6.5 Transnet Port Terminals (TPT):  TPT is responsible for commercial handling services of sea-route freight across imports, exports and transhipments of containers, bulk, break-bulk and automotive. TPT operates terminals in seven South African commercial ports namely Richards Bay, Durban, East London, Port Elizabeth, Ngqura, Cape Town and Saldanha.  

 

7. Transnet’s Market Demand Strategy

 

Transnet is embarking on a Market Demand Strategy (MDS). The strategy is meant to increase Transnet’s capacity ahead of demand and will cost the Group about R312 billion over five years. The MDS include the following infrastructural projects:

 

  • New export facility in the Port of Ngqura
  • Doubling of sections to accommodate longer wagons
  • Construction of 555 Km pipeline from Durban to Gauteng
  • Berth deepening of the Cape Town port
  • Refurbishment of ports across the country
  • Acquisition of new port equipment (modern cranes).

 

The MDS is expected to boost local industries and promote small and medium businesses. Transnet has established a one-stop service where aspirant entrepreneurs can register their companies and get their Sars approval and registration certificates. Transnet is rated as a level 3 BBBEE company with a BBBEE score of 84.88.

 

8. Transnet’s financial performance

Transnet is the only State-owned Company under the Department of Public Enterprises with a long standing track record of solid financial performance. The Group has strong and positive rating status of A3BBB that is higher than that of the country according to rating agencies. Of the R312 billion earmarked for the Market Demand Strategy R200 billion will come from Transnet’s balance sheet and R112 from creditors. In the financial year under review the Group has made a net profit of R5 billion compared to the R4 billion profit reported in the previous financial year. 

9. Site tour

Members were taken to a site tour of Transnet’s Rail Engineering. The committee had the opportunity to see Transnet’s main products in rail engineering, namely locomotives and wagons. Members of the committee were taken through the construction phases of each of the products and were finally taken to a complete and ready to be tested locomotive. Inside the locomotive members saw how the electric cables were wired and how long it takes to finally complete the process.

 

 

10.  SOUTH AFRICAN AIRWAYS (SAA)

 

The committee visited South African Airways (SAA) in the morning of 24 October 2014 in Johannesburg. SAA is one of the biggest and reputable airlines in the South African airline industry. At the time of the committee’s visit the airline was facing a number of challenges ranging from the delayed annual financial statements, board members resignations to funding challenges.

   

The Chairperson of South African Airways’ Board, Ms Dudu Myeni, made some opening remarks, alluding to the airline having to balance its developmental agenda role with that of its commercial sustainability in the face of the funding challenges SAA was facing.
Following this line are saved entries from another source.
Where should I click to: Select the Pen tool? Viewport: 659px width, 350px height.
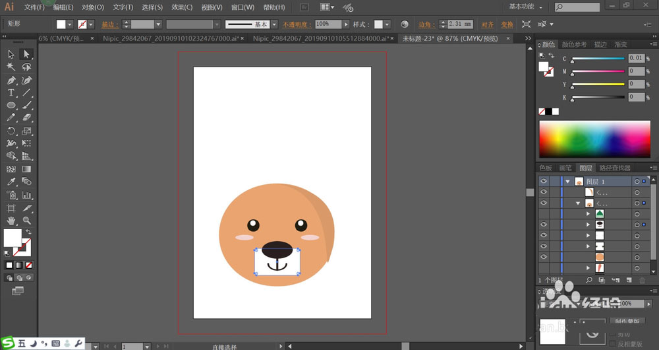(11, 80)
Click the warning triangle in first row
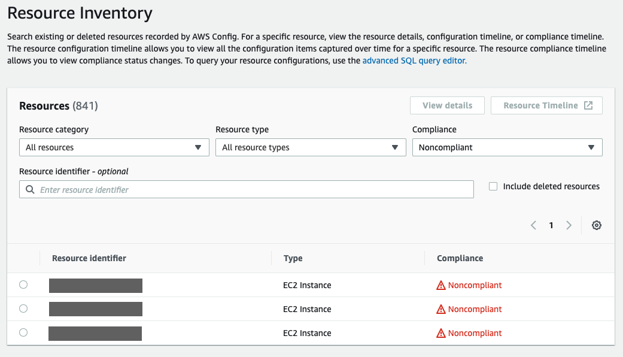Viewport: 623px width, 357px height. click(440, 285)
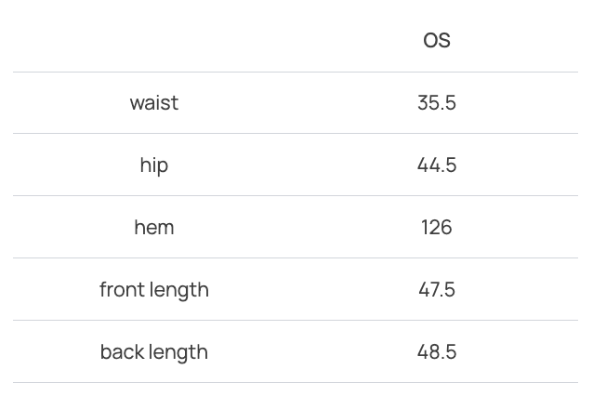Image resolution: width=593 pixels, height=396 pixels.
Task: Select the hip row label
Action: coord(154,165)
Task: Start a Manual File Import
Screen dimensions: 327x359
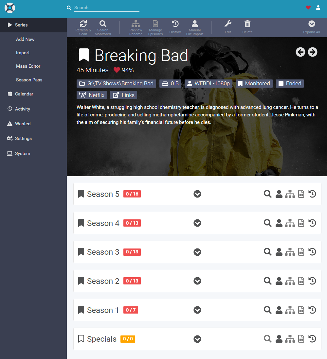Action: pyautogui.click(x=194, y=26)
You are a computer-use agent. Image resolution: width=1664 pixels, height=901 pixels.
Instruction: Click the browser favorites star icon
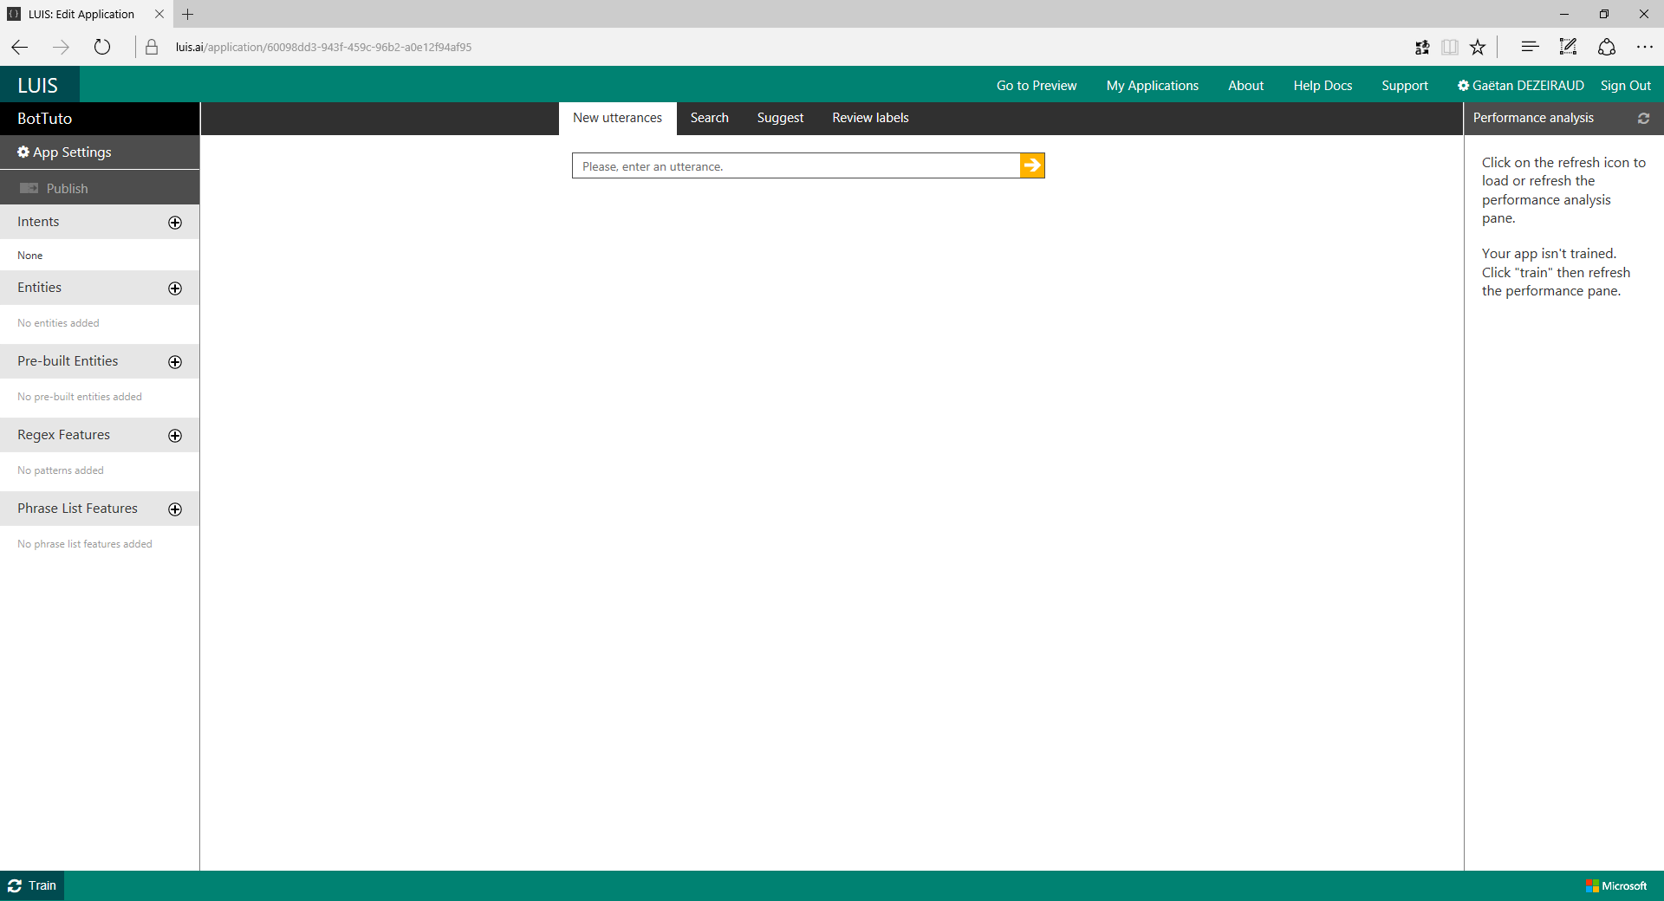(x=1479, y=48)
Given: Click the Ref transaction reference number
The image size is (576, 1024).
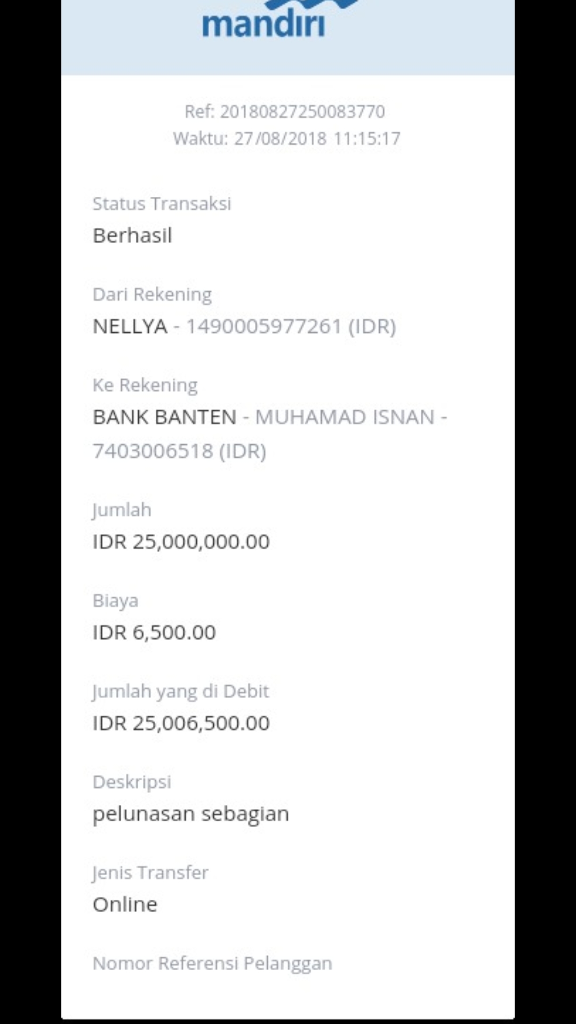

She however emphasised her confidence in the capacity and capability of SAA’s executive team and the newly established board to turn things around, pointing out that SAA needed the support of all the key stakeholders. The Board Chairperson also pointed out that there are routes that are not profitable for SAA that had to be discontinued, and the major loss making one was the route to China.

 

In terms of SAA’s Chief Executive Officer, Mr Monwabisi Kalawa, the airline was aware of the challenges it was facing. The long-term turnaround strategy (LTTS) had been developed to comprehensively address all of the challenges. The successful implementation of the LTTS was therefore critical to the airline’s financial stability. Some of the factors that needed to be taken into account in addressing SAA challenges relate to the introduction of an Aviation Policy Framework that would take into consideration the following:

 

  • Airline ownership and funding
  • Bilateral market access (for foreign airlines)
  • Airport management and charges
  • Visa regimes
  • Preferential arrangements for SAA from Airports Company.

 

This Aviation Policy Framework according to SAA executive team was what was responsible for the stability of airlines in Kenya, Ethiopia, Egypt and the United Arab Emirates (UAE). This policy would also help maximise the potential and shareholder mandate for all state-owned airlines, according to SAA CEO.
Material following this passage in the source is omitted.